▶ [Requirement]
The lines to return are the one containing "Open the Сегменты tab" and all that follow it in the entries below, duplicated exactly and nothing else.

▶ [Records supplied]
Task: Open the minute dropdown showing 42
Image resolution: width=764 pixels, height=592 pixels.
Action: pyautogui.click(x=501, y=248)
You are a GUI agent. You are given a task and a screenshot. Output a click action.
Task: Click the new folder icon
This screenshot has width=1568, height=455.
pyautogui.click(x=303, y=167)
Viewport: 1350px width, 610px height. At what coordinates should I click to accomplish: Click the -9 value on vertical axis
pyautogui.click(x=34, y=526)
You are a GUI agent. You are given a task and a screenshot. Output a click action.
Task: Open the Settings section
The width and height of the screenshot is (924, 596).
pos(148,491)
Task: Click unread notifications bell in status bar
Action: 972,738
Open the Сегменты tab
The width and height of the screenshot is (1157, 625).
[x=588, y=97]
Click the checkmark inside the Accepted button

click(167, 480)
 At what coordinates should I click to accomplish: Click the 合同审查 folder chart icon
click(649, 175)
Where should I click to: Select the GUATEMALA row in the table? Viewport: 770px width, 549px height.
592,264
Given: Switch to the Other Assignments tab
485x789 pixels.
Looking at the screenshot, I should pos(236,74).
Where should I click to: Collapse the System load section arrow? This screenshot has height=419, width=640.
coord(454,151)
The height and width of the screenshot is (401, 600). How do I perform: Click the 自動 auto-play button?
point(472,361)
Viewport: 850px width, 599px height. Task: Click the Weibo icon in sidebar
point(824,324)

▶ [Solution to this problem]
Open the Сегменты tab
The width and height of the screenshot is (1157, 625).
[x=588, y=97]
Click the checkmark inside the Accepted button

click(167, 480)
 At what coordinates should I click to accomplish: Click the 合同审查 folder chart icon
click(649, 175)
Where should I click to: Select the GUATEMALA row in the table? Viewport: 770px width, 549px height.
592,264
Given: Switch to the Other Assignments tab
485x789 pixels.
Looking at the screenshot, I should pos(236,74).
Where should I click to: Collapse the System load section arrow? This screenshot has height=419, width=640.
coord(454,151)
The height and width of the screenshot is (401, 600). How do I perform: Click the 自動 auto-play button?
point(472,361)
Viewport: 850px width, 599px height. Task: Click the Weibo icon in sidebar
point(824,324)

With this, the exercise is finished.